- Developer: Annapurna Interactive
- Publishers: Annapurna Interactive Alcon Interactive Group
- Series: Blade Runner
- Platforms: Windows; Other consoles;
- Release: Unknown

= Blade Runner 2033: Labyrinth =

Upcoming video game

Blade Runner 2033: Labyrinth was an unreleased adventure game that was announced as being developed and published by Alcon Interactive Group and Annapurna Interactive's internal studio, led by game director Chelsea Hash. Aside from being Annapurna's first in-house developed game, it was also going to be the first Blade Runner game for consoles and PC in development since Blade Runner in 1997.

== Plot ==
The game is set in a dystopian Los Angeles after the Blackout, between the original 1982 film, Blade Runner, and the 2017 sequel, Blade Runner 2049, and approximately a year after the events of the 2021 anime Blade Runner: Black Lotus.

== Development ==
On June 22, 2022, Annapurna Interactive tapped Solar Ash game director Chelsea Hash to develop an unannounced project developed in-house by the studio in 2020 with a fairly small team consisting of technical director Brett Lajzer, senior producer Evan Hembacher, art director Cosimo Galluzzi and environment artist Nate Grove. During the June 2023 Annapurna Interactive Showcase, it was announced that the project they worked on was a Blade Runner narrative video game. It shares themes between the films and takes place after the anime Blade Runner: Black Lotus, largely focused on honing and taking details from the original film's production and the source material from the novel.

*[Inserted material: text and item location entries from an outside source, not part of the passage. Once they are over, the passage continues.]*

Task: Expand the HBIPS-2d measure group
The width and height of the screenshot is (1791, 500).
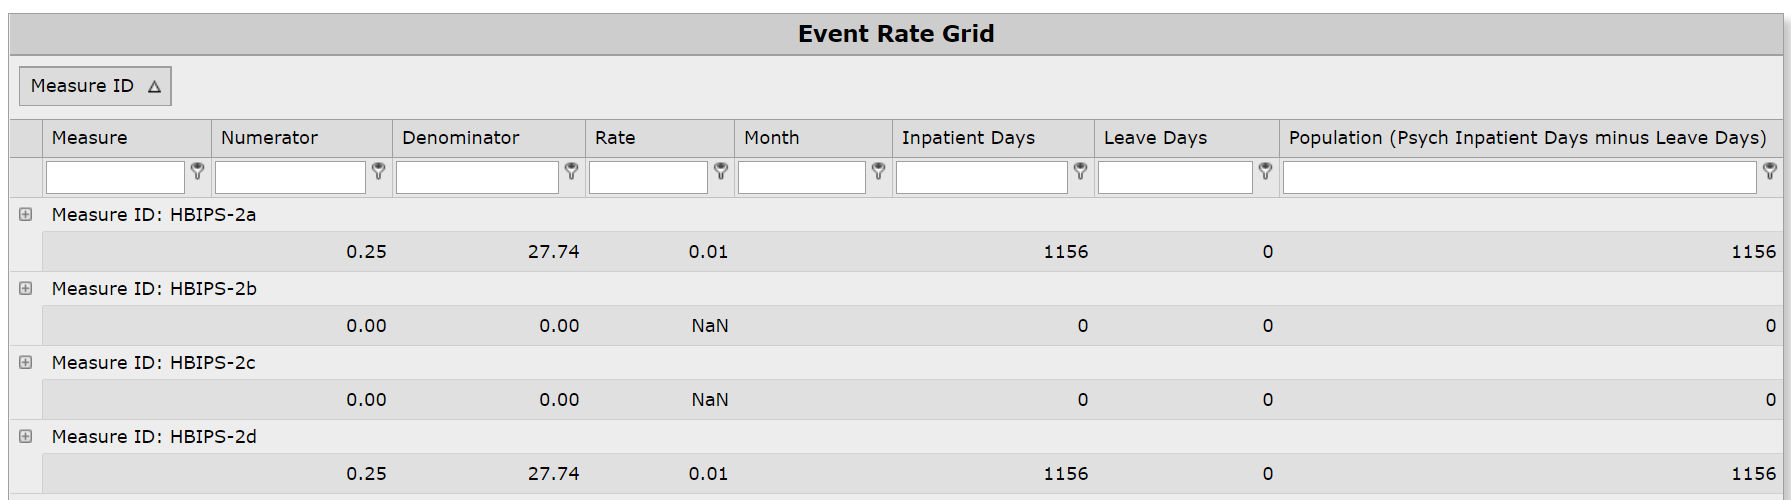Action: [x=26, y=436]
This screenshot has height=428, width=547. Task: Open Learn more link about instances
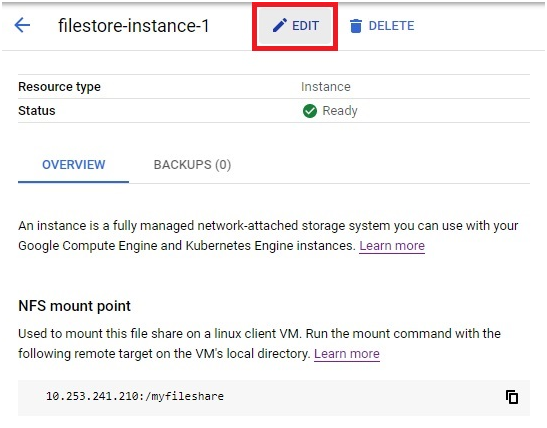click(392, 246)
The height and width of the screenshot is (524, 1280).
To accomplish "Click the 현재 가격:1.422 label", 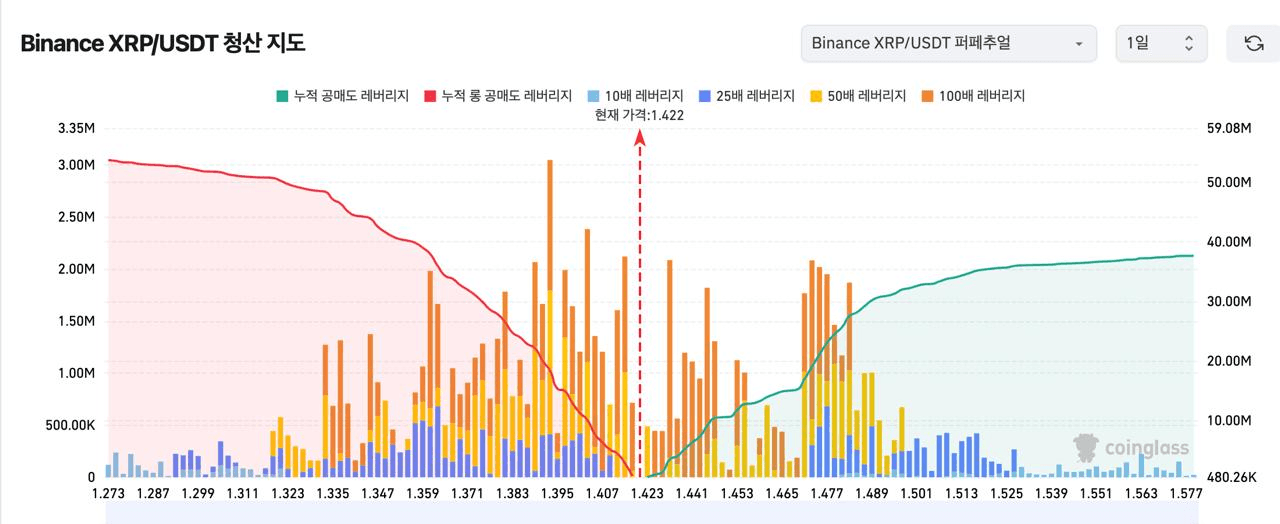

In September 2024, the status of the game was put into question after Annapurna Interactive's internal development team had resigned amid mass resignations at Annapurna Interactive following a power struggle at the studio. However, following the resignations Annapurna Interactive would later reiterate that it planned to continue development and release the game despite the resignations.

On December 10, 2025, the game was delisted from Steam, and, as of December 17, the game no longer has a page on Annapurna's official website. This lead to speculation that the game was cancelled.